Routine postoperative antibiotics were given as per institutional protocol while those who developed sepsis were given empirical antibiotics and were switched over to culture specific antibiotics. The organisms grown on SC in patients with sepsis, were usually found to be resistant to commonly used uroselective antibiotics such as fluoroquinolones and aminoglycosides. These organisms showed sensitivity to piperacillin with tazobactum, tigecycline, teicoplanin and colistin. A similar finding was noted in a study cohort by Pal DK et al., which found sensitivity to newer generation antibiotics [11].

In present cohort, sepsis occurred postoperatively in 15.8% of diabetic patients and out of the 2 patients which were immunocompromised (HIV, steroid therapy), one patient developed urosepsis. Both these co-morbid conditions were significantly associated with postendourological intervention sepsis (p-value=0.046). On univariate logistic regression analysis of present study group, positive intraoperative UC, positive SC cranial tip and positive SC caudal tip were significantly associated with postendourological intervention sepsis (p<0.05). Authors additionally found operative time was also significantly associated with postoperative sepsis on univariate logistic regression analysis, while on multivariate analysis none of these factors were associated with postendourological intervention sepsis.

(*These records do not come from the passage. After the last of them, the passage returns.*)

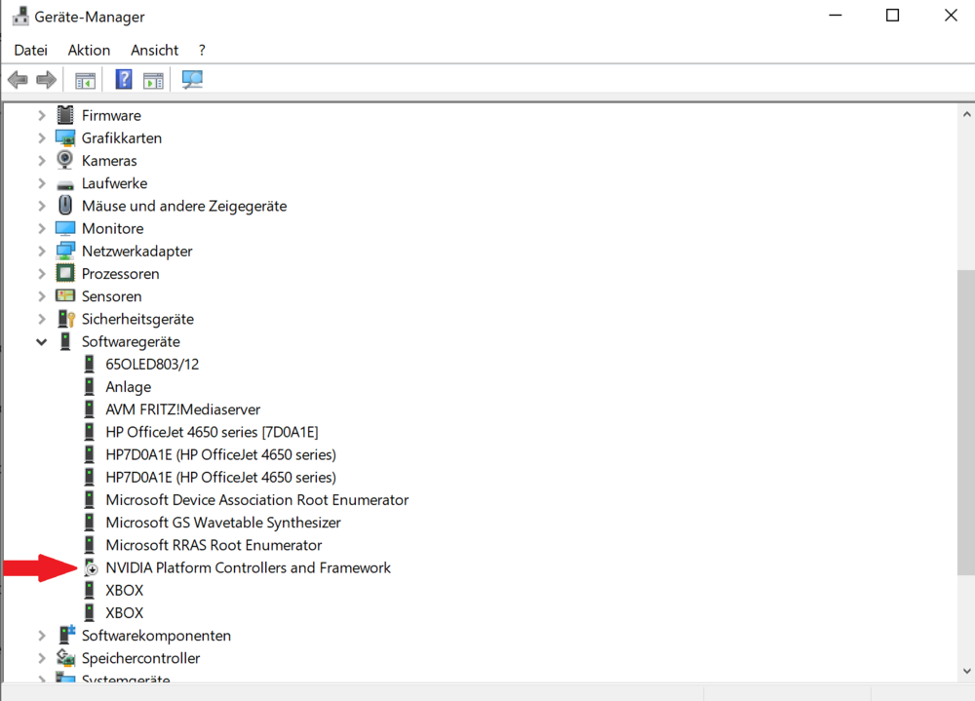
Task: Click the Netzwerkadapter category icon
Action: [64, 251]
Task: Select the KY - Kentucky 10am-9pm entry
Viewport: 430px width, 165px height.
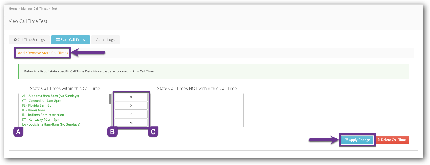Action: pos(41,119)
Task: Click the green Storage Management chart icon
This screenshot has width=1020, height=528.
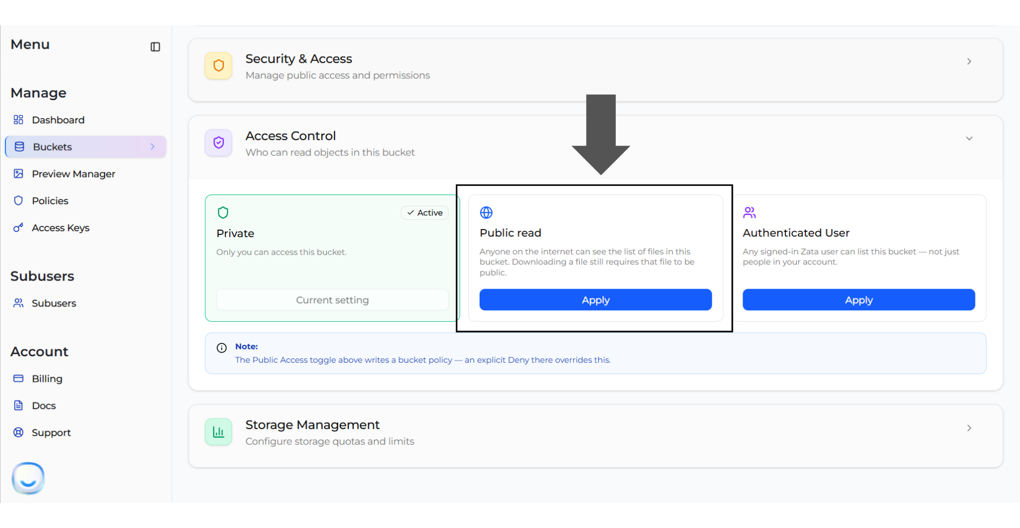Action: [x=218, y=432]
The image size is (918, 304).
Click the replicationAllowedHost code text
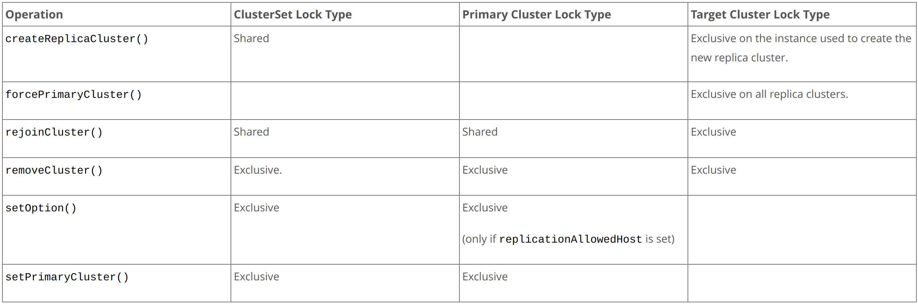570,239
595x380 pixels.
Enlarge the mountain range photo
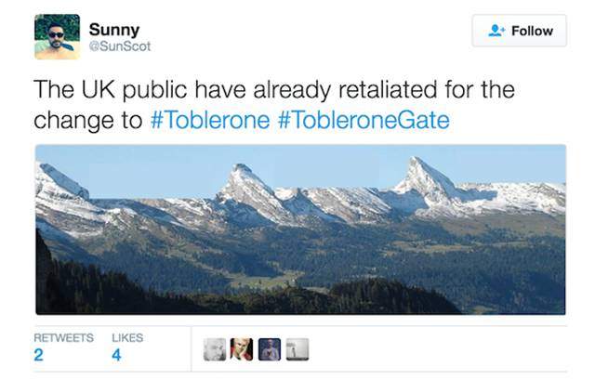[300, 229]
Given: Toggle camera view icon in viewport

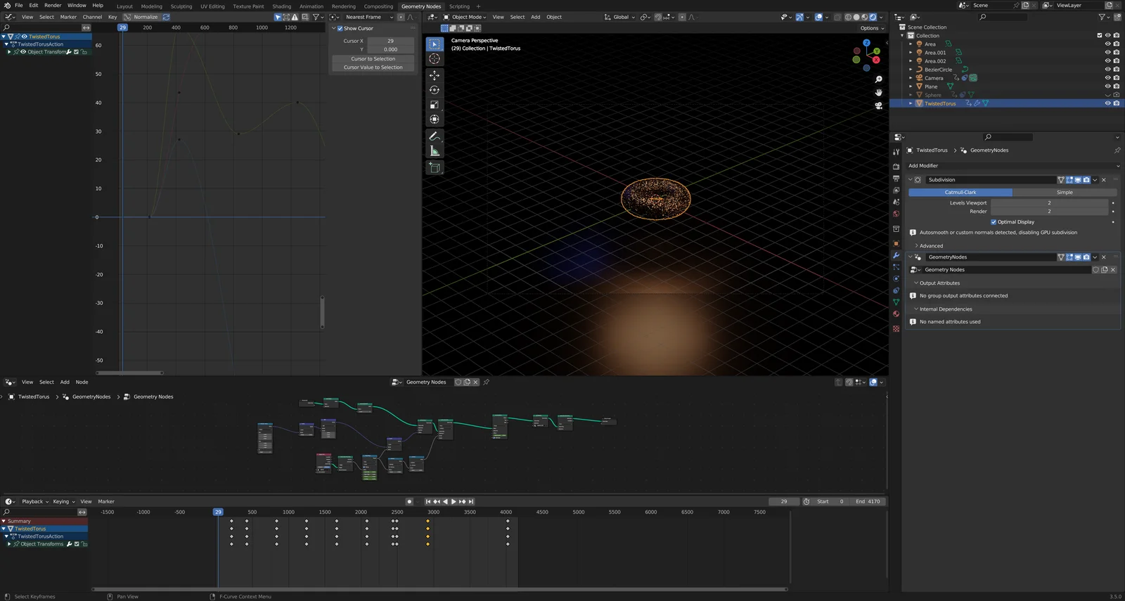Looking at the screenshot, I should pyautogui.click(x=878, y=105).
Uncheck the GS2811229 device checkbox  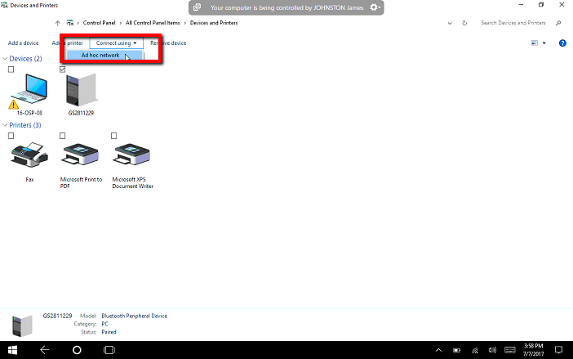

The strength of present study was SC in various endourological procedures, performing SC in both cranial and caudal tip of DJ stent. The knowledge of the bacteriologic flora encountered in the stents of an institution could be helpful for an evidence based prophylactic and therapeutic practice. Stent examination could be recommended in cases at higher risk of developing UTI after a urologic intervention such as those with DM or other immune compromised patients and those suspected to take long operative time.

Limitation(s)

Firstly, the practice to perform a routine culture on all the stents may not be clearly recommended as it is not considered cost-effective and increases the workload to the microbiology laboratory. Secondly, the sample size was not too large to draw any definitive statistical conclusion. Thirdly, no correlation with sepsis rate were made with various stone parameters such as size or site and those who had positive preoperative culture. Thus, larger studies involving various subgroups are needed to address these limitations.

Conclusion(s)

The colonisation of UC can predict colonisation of DJ SC and identify associated infectious pathogens. Colonisation of DJ SC is significantly associated with postendourological intervention sepsis. There can be a slight difference in pattern of colonisation from intraoperative urine, cranial and caudal tip of DJ stents but mostly these are colonised by gram negative bacteria. However, periodically performed SC might be useful in detecting the prevailing bacterial species and determining their antibiotic sensitivity.